> [Task requirements] Repeat the listing below word for word, leaving out the pictures.

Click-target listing
###

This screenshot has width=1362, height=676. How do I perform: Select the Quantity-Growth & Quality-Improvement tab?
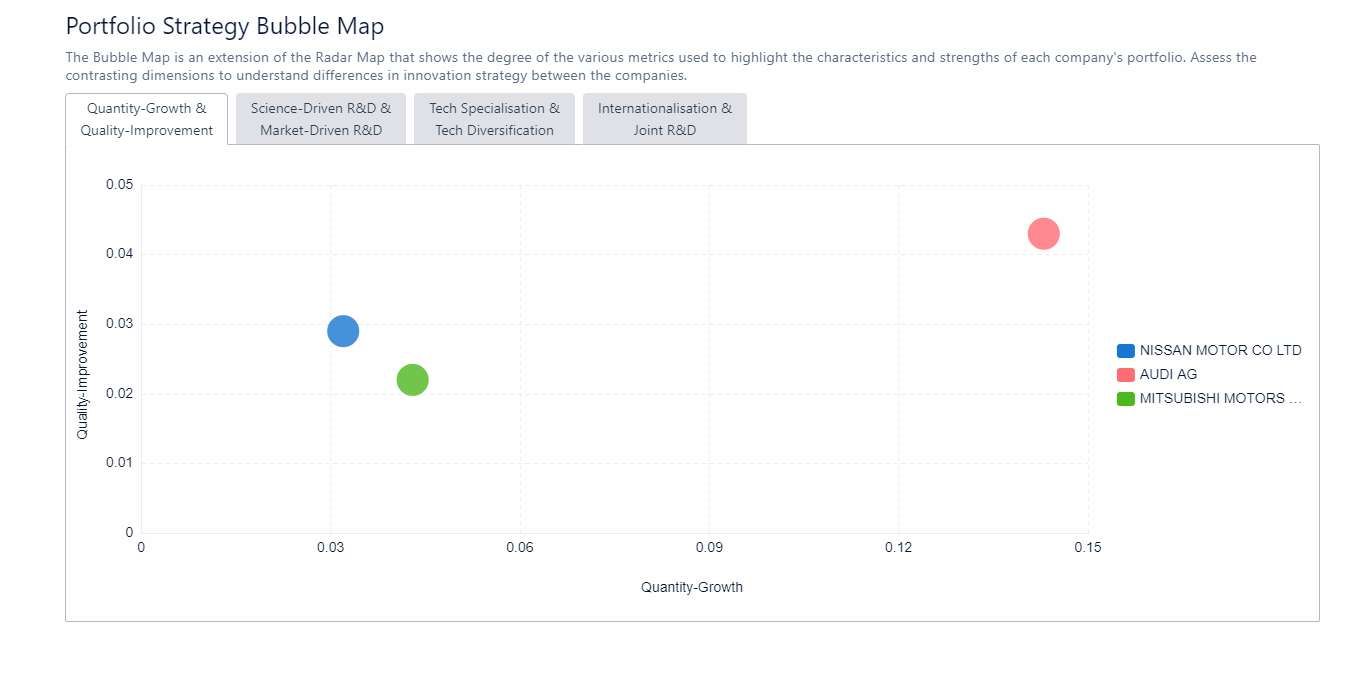pyautogui.click(x=147, y=119)
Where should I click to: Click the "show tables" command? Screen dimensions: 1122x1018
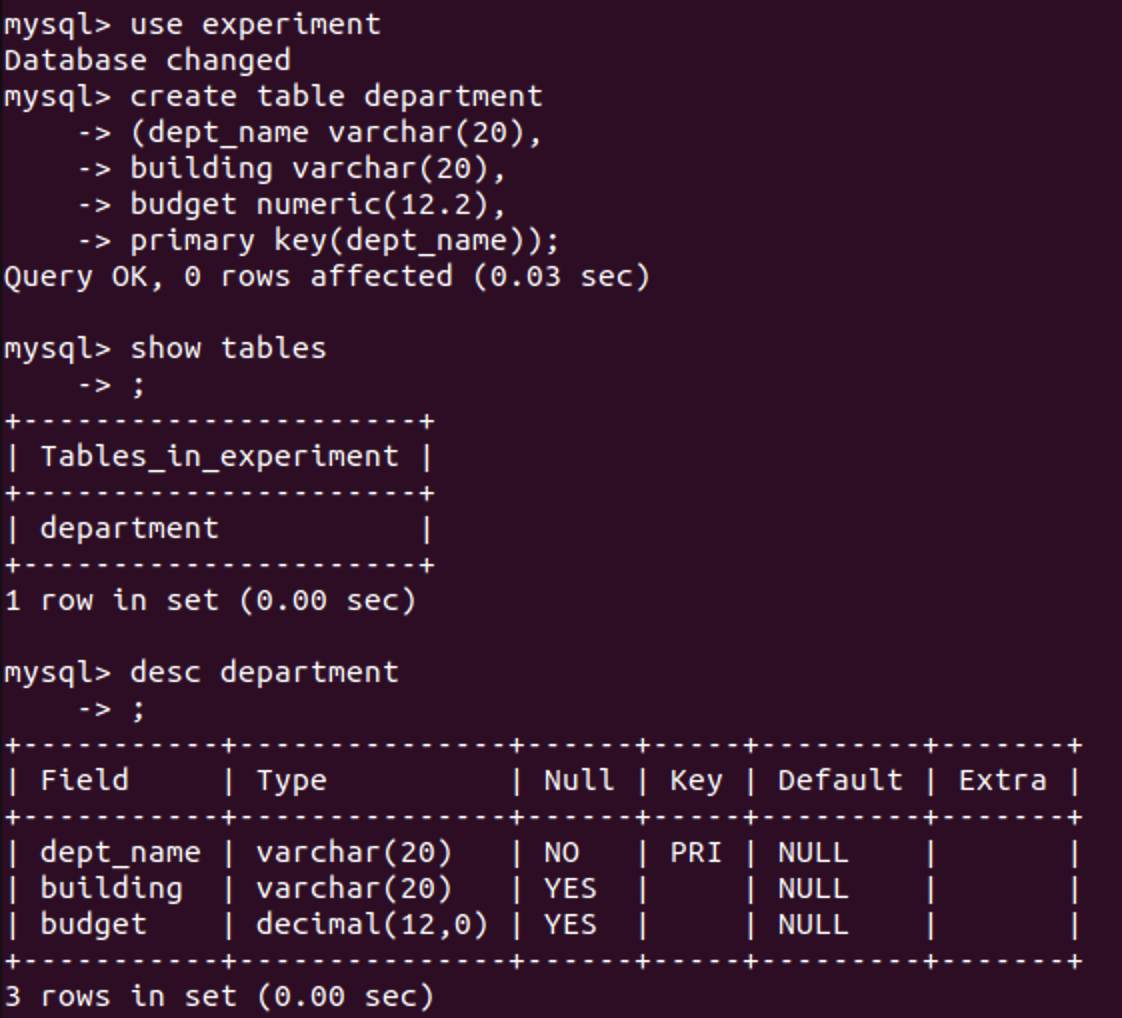click(x=228, y=348)

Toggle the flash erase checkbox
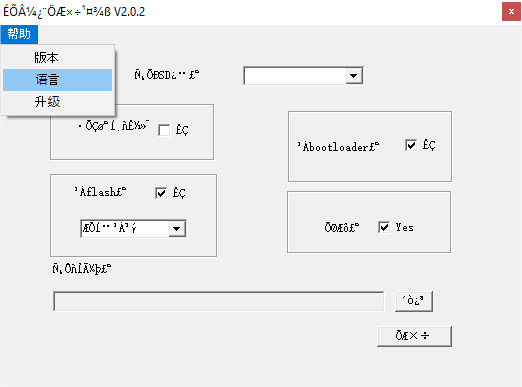pyautogui.click(x=161, y=193)
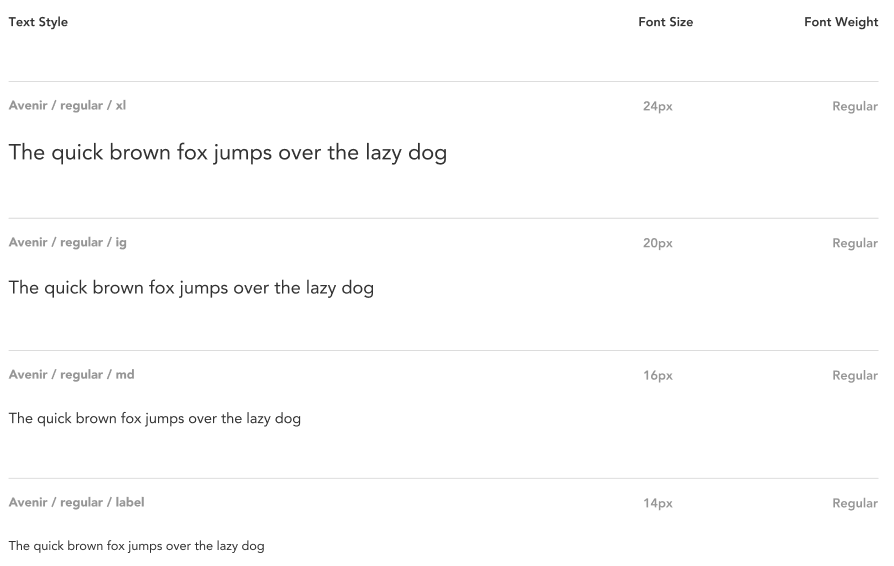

###

> [The response]
This screenshot has width=1362, height=676. How do I perform: Select the Quantity-Growth & Quality-Improvement tab?
pyautogui.click(x=147, y=119)
Where should I click to: Click the "show tables" command? Screen dimensions: 1122x1018
click(x=228, y=348)

Toggle the flash erase checkbox
pyautogui.click(x=161, y=193)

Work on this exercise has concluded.